=== Task goal ===
Return, word for word, only the lines of the data below that lie between the line with "This screenshot has width=1452, height=652." and the line with "Task: Open the Regeln tab", those two lines included.

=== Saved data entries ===
**********

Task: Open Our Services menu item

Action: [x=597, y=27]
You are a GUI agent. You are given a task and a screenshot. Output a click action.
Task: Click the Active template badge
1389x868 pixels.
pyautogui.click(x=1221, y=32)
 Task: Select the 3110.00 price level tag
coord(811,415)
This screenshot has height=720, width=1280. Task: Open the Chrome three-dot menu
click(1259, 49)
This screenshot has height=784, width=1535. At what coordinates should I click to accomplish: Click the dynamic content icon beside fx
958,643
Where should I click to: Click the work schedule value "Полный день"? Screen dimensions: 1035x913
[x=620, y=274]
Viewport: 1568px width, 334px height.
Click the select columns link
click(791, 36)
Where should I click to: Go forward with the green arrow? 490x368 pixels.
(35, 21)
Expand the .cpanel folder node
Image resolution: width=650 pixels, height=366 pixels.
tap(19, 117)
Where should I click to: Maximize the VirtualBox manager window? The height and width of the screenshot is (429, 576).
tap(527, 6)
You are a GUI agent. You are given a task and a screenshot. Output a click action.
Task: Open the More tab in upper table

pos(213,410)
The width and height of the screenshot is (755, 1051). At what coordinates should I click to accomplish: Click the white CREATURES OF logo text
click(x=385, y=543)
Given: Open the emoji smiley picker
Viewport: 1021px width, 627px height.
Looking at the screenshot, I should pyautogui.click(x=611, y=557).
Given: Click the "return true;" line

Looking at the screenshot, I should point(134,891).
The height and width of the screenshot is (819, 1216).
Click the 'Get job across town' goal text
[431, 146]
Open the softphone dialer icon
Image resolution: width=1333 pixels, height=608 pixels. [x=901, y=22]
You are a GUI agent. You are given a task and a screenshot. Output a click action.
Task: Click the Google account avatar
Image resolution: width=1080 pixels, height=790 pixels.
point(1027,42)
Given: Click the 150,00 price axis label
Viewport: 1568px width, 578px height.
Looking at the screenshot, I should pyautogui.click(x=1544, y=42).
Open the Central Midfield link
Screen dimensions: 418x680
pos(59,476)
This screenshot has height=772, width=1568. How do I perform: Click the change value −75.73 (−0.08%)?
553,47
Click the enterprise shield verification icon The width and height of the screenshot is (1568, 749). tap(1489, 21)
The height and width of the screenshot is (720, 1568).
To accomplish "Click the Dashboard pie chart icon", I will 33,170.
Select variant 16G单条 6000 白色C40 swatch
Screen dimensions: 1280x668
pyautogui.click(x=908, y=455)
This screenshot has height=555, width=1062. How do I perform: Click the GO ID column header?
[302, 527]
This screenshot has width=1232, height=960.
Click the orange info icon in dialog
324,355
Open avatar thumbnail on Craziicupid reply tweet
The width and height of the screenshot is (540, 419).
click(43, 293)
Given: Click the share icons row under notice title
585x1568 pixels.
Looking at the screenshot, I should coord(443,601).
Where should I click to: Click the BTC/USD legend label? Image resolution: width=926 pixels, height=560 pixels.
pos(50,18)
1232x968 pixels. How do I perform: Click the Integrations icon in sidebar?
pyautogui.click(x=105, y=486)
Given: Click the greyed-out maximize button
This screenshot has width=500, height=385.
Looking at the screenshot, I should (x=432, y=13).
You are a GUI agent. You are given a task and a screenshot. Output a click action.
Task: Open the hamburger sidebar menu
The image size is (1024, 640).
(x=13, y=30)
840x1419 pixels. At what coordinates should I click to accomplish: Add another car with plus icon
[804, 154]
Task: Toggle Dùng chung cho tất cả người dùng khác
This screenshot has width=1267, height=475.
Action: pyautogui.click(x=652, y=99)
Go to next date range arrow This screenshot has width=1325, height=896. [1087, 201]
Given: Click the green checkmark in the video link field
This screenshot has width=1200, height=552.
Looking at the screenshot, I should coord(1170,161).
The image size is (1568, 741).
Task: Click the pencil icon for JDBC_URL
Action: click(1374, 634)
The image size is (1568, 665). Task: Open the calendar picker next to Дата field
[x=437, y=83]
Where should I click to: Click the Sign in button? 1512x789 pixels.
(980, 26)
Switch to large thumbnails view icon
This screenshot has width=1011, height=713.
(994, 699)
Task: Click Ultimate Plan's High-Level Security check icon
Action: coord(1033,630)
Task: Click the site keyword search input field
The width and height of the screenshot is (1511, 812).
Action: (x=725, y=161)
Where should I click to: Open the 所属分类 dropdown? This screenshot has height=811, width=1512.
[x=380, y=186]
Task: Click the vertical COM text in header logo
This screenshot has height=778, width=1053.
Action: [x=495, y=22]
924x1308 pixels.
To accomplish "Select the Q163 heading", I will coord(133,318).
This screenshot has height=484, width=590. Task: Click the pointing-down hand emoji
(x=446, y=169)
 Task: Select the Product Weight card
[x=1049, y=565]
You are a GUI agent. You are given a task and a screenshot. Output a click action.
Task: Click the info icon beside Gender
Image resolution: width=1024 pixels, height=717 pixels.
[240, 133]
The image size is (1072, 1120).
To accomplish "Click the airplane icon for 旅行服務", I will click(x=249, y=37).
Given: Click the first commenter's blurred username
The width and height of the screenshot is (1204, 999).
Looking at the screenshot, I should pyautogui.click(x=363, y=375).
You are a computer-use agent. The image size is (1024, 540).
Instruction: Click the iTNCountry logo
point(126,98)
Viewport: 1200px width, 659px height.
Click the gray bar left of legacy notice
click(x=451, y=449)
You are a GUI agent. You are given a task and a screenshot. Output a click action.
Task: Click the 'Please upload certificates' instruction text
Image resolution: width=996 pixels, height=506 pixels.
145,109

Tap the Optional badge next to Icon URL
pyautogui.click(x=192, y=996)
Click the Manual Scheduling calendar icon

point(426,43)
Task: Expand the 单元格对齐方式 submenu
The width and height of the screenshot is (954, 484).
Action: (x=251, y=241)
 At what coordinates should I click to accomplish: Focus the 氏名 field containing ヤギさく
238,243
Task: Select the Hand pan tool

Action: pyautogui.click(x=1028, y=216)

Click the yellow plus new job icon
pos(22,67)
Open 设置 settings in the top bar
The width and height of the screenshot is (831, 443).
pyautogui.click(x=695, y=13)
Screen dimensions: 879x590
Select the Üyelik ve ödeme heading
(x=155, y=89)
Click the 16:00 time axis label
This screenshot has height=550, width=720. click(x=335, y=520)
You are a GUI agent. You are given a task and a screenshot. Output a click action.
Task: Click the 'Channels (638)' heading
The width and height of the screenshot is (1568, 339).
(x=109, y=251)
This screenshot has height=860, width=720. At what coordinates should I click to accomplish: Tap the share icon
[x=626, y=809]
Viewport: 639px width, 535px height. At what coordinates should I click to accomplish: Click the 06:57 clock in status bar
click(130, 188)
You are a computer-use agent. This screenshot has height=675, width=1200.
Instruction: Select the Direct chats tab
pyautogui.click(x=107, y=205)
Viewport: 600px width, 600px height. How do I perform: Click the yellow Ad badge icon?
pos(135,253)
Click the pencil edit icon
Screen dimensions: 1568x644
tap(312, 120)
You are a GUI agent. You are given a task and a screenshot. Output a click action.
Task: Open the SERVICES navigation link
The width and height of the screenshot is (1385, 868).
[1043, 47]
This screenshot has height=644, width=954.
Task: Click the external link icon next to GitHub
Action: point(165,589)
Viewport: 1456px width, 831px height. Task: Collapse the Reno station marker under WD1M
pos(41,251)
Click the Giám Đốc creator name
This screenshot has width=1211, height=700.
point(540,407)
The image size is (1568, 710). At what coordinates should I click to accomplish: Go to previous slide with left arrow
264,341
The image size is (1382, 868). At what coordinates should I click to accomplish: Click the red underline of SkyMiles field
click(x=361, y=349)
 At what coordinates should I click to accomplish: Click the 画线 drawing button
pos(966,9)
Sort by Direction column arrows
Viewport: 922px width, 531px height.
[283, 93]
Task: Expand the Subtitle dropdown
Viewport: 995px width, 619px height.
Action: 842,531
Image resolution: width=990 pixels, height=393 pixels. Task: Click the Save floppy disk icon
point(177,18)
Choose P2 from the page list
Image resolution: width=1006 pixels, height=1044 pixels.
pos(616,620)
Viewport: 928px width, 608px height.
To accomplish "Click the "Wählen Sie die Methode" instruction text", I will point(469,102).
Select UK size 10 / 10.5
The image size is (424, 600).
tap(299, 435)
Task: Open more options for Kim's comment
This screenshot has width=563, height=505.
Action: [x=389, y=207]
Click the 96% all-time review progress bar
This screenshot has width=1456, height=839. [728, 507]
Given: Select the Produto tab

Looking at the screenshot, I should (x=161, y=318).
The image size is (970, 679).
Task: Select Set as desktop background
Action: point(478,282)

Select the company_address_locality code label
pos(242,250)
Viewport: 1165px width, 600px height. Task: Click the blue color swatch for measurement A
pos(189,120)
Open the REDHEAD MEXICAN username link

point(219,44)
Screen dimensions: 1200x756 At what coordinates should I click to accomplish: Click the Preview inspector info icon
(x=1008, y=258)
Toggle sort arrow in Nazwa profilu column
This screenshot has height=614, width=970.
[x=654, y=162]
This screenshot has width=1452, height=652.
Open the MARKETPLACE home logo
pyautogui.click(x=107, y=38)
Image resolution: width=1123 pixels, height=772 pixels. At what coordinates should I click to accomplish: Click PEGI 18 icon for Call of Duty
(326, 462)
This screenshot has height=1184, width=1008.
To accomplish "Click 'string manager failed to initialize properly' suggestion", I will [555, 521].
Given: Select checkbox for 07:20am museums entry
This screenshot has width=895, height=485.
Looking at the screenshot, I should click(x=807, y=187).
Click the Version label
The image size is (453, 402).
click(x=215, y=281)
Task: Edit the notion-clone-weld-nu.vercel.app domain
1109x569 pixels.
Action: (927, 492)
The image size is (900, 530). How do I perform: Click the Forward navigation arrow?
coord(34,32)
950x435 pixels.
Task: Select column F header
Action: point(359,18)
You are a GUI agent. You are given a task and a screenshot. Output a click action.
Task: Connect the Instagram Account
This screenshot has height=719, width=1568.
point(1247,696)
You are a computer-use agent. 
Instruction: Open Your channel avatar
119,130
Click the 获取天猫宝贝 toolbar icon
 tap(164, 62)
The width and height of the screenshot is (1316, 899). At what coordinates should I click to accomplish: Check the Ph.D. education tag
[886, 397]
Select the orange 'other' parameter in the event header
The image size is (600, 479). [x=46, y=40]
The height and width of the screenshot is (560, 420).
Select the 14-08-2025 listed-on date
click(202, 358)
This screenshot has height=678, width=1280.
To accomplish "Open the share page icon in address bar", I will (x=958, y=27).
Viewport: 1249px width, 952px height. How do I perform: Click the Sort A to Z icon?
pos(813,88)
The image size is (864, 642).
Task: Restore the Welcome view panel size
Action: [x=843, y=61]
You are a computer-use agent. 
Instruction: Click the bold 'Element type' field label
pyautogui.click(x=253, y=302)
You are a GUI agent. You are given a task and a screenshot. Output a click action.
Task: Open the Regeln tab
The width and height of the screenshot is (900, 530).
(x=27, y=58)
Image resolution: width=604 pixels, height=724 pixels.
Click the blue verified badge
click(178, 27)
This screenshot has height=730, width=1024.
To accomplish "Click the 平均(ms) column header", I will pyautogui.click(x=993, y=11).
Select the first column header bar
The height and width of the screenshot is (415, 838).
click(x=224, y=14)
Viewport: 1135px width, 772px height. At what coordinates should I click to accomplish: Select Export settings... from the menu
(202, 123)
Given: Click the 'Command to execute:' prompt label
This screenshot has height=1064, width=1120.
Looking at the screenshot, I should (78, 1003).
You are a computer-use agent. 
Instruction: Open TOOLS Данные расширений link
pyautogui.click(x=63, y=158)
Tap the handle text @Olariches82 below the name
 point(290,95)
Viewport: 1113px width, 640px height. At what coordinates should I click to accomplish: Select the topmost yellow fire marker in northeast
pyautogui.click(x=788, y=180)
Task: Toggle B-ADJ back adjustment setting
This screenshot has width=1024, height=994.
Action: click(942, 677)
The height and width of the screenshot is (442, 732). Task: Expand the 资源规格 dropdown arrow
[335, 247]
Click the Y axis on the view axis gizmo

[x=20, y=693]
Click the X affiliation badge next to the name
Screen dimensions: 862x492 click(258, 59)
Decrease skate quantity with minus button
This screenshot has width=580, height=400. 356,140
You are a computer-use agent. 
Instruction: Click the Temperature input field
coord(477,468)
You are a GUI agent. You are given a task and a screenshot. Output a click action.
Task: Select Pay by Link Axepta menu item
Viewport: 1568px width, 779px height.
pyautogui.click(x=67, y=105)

**********

=== Completed task ===
This screenshot has width=1452, height=652.
Open the MARKETPLACE home logo
pyautogui.click(x=107, y=38)
Image resolution: width=1123 pixels, height=772 pixels. At what coordinates should I click to accomplish: Click PEGI 18 icon for Call of Duty
(326, 462)
This screenshot has height=1184, width=1008.
To accomplish "Click 'string manager failed to initialize properly' suggestion", I will [555, 521].
Given: Select checkbox for 07:20am museums entry
This screenshot has width=895, height=485.
Looking at the screenshot, I should click(x=807, y=187).
Click the Version label
The image size is (453, 402).
click(x=215, y=281)
Task: Edit the notion-clone-weld-nu.vercel.app domain
1109x569 pixels.
Action: (927, 492)
The image size is (900, 530). How do I perform: Click the Forward navigation arrow?
coord(34,32)
950x435 pixels.
Task: Select column F header
Action: point(359,18)
You are a GUI agent. You are given a task and a screenshot. Output a click action.
Task: Connect the Instagram Account
This screenshot has height=719, width=1568.
point(1247,696)
You are a computer-use agent. 
Instruction: Open Your channel avatar
119,130
Click the 获取天猫宝贝 toolbar icon
 tap(164, 62)
The width and height of the screenshot is (1316, 899). At what coordinates should I click to accomplish: Check the Ph.D. education tag
[886, 397]
Select the orange 'other' parameter in the event header
The image size is (600, 479). [x=46, y=40]
The height and width of the screenshot is (560, 420).
Select the 14-08-2025 listed-on date
click(202, 358)
This screenshot has height=678, width=1280.
To accomplish "Open the share page icon in address bar", I will (x=958, y=27).
Viewport: 1249px width, 952px height. How do I perform: Click the Sort A to Z icon?
pos(813,88)
The image size is (864, 642).
Task: Restore the Welcome view panel size
Action: [x=843, y=61]
You are a computer-use agent. 
Instruction: Click the bold 'Element type' field label
pyautogui.click(x=253, y=302)
You are a GUI agent. You are given a task and a screenshot. Output a click action.
Task: Open the Regeln tab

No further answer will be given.